Ho preso 25 allo scritto e 24 all'orale... Vabbè.

Ho per ora una media del 30, e sono in pari. Conviene accettare??? Diciamo che è un esame tosto, e gli appelli diventano sempre più tosti di appello in appello... e sto preparando un Altro esame, che Pero è mnemonico e mi impegna già lui abbastanza parecchio perché faccio abbastanza '******' nelle materie 'studia il libro e ripeti', nel senso non sono una con la parlantina. 

Dite che è meglio accettare, anche se credo che potrei dare molto di più in analisi per la preparazione che ho??( Mi dispiace soprattutto per questo perché è l'esame che ho studiato di più in assoluto). 

Sicuro a settembre non mi passa nemmeno per l'anticamera del cervello farlo, al massimo provavo a ritentarlo per metà luglio... Però ho paura di andare peggio/non passarlo. 

Il prof ti fa fare tutti gli appelli, se non consegni hai la libertà di mantenere il vecchio voto, se consegni no, il vecchio voto si cancella. 

Voglio fare la magistrale, non ambisco al dottorato. Grazie a chi mi consigliera...

1 risposta

Classificazione
  • 1 mese fa

    Per avere la media del 30 devi avere, matematicamente, SOLO 30. 

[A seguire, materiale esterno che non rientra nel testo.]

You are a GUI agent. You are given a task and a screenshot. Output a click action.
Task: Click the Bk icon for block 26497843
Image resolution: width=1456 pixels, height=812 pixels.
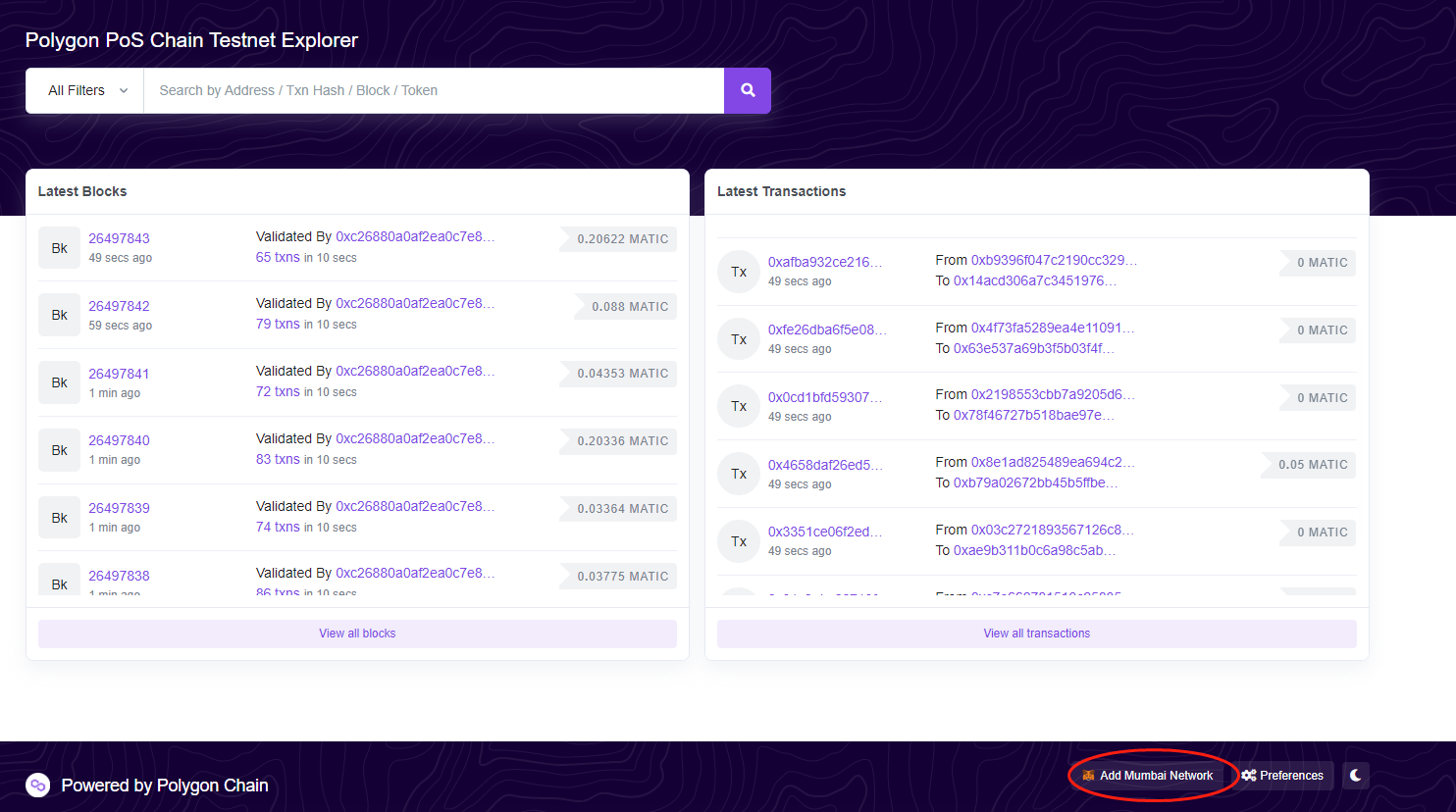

    In ogni caso: qualche macchia ci può stare, non siamo tutti dei geni. Ma soprattutto: non tutti i docenti sono giusti e obiettivi. A me era capitato un docente così in triennale, e un'altra professoressa nella magistrale. Pensa: alla magistrale io avevo due 28 mentre il resto oscillava tra il 30 e il 30 e lode. A "rovinare" la media c'era un 22. Ma mi sono laureato comunque col 110 e lode, e anche tu potresti avere le medesime possibilità se fai una tesi innovativa e originale (per quanto nella triennale non sia pienamente fattibile a causa della sua breve estensione). 

    Una volta finita l'università, neanche ci pensi più a quei due votini del cavolo. L'importante sarà cercare di prendere voti alti negli esami più "semplici", se mai esistono (per me l'esame più semplice della magistrale era letteratura russa, con una docente che pescava poesie sovietiche a caso da analizzare e tradurre a vista).